Toutes les reprises sont observées, déployant un discours altier où le piano règle des dynamiques surprenantes : elle est aujourd’hui la seule, avec Ronald Brautigam et Andreas Staier, à savoir exploiter tous les registres du pianoforte. Surtout la lecture des trois comparses, pour historiquement informée qu’elle soit, ne cherche pas artificiellement un style supposé d’époque.

Il y a ici une vision emportée qui pourrait se résumer au trille magique du Finale du Premier Trio que clavier et cordes font résonner comme des batteries.

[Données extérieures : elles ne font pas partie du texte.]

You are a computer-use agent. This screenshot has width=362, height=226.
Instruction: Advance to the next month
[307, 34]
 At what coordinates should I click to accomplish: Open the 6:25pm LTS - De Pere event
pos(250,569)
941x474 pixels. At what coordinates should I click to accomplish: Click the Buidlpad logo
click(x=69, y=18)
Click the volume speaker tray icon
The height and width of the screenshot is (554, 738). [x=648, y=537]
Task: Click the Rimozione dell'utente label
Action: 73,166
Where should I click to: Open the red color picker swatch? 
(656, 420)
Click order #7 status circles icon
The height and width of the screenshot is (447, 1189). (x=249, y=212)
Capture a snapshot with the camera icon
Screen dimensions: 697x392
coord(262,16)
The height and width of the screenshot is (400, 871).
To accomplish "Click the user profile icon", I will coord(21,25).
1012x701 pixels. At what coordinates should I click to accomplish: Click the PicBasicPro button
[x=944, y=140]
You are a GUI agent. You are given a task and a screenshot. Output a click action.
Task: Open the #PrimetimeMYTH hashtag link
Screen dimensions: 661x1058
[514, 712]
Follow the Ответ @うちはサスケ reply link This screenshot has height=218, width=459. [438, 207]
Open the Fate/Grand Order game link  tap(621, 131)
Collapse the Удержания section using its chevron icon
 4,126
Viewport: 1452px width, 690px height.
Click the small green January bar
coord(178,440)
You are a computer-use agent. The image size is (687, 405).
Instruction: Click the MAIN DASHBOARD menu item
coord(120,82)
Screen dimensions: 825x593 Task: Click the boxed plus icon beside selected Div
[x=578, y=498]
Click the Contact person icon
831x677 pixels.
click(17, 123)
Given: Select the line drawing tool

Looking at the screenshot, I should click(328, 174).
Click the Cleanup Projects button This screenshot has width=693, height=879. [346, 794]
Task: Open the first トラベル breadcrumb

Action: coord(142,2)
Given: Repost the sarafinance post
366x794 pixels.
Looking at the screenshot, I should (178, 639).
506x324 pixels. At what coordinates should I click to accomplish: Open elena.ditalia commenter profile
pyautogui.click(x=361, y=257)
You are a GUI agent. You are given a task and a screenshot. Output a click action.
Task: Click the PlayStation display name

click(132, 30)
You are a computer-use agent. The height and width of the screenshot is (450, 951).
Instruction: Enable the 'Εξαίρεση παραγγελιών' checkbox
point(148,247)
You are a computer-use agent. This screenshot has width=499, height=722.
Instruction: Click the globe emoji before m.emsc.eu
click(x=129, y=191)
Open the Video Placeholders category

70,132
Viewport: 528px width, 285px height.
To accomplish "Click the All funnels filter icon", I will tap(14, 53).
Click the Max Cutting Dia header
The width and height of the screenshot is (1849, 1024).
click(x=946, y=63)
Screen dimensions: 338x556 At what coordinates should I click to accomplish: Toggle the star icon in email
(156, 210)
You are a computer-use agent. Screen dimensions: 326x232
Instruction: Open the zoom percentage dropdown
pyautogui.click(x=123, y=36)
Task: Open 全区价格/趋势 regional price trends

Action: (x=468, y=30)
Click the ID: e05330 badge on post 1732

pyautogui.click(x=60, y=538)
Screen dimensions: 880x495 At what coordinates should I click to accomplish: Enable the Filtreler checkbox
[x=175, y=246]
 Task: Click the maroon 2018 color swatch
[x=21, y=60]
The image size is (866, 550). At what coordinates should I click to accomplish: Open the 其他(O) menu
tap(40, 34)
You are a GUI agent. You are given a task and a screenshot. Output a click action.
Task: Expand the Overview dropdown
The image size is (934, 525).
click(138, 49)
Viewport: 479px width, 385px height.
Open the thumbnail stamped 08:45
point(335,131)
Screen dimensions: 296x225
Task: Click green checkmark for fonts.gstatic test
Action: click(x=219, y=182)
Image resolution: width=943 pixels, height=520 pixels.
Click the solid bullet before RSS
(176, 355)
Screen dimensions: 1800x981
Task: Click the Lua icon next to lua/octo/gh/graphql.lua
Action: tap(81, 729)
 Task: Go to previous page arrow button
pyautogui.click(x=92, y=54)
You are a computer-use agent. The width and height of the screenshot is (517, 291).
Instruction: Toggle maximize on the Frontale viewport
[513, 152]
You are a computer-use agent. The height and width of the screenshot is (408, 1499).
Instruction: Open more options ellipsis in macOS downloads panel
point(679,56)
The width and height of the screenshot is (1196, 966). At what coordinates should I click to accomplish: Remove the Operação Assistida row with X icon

Le violon de Laszlo Paulik se transforme en clairon, l’archet de Sergei Istomin joue tout en attaque, de la pointe, du quart : l’animation est fabuleuse.

Pour le grand Trio en mi bémol majeur, où le pianoforte a ses propres espaces, et relance sans cesse le discours, le jeu si imaginatif de Viviana Sofronitsky – couleurs, effets de pédale, phrasés, accents – ne fait pas mystère du modèle qui s’impose ici à Schubert : celui du Beethoven du Trio des Esprits.

Toute l’œuvre est portée par une fièvre quasi expressionniste que je n’y avais jamais entendue à ce point d’incarnation. Et soudain la logique interne de l’œuvre paraît, tout s’ordonne non par la forme, mais par le discours. L’approche rhétorique de Nikolaus Harnoncourt semble appliquée à la lettre ici, mais je l’oublie vite, stupéfié par l’audace des instrumentistes.

Écoutez simplement le développement du second sujet de l’Allegro : Schubert ouvre les portes d’un nouvel univers dont l’ailleurs est, au final, l’accompagnement de la grande mélodie du violoncelle sur les pointes des pizzicati du violon et des motifs irréels égrainés à l’aigu du pianoforte, effet magique.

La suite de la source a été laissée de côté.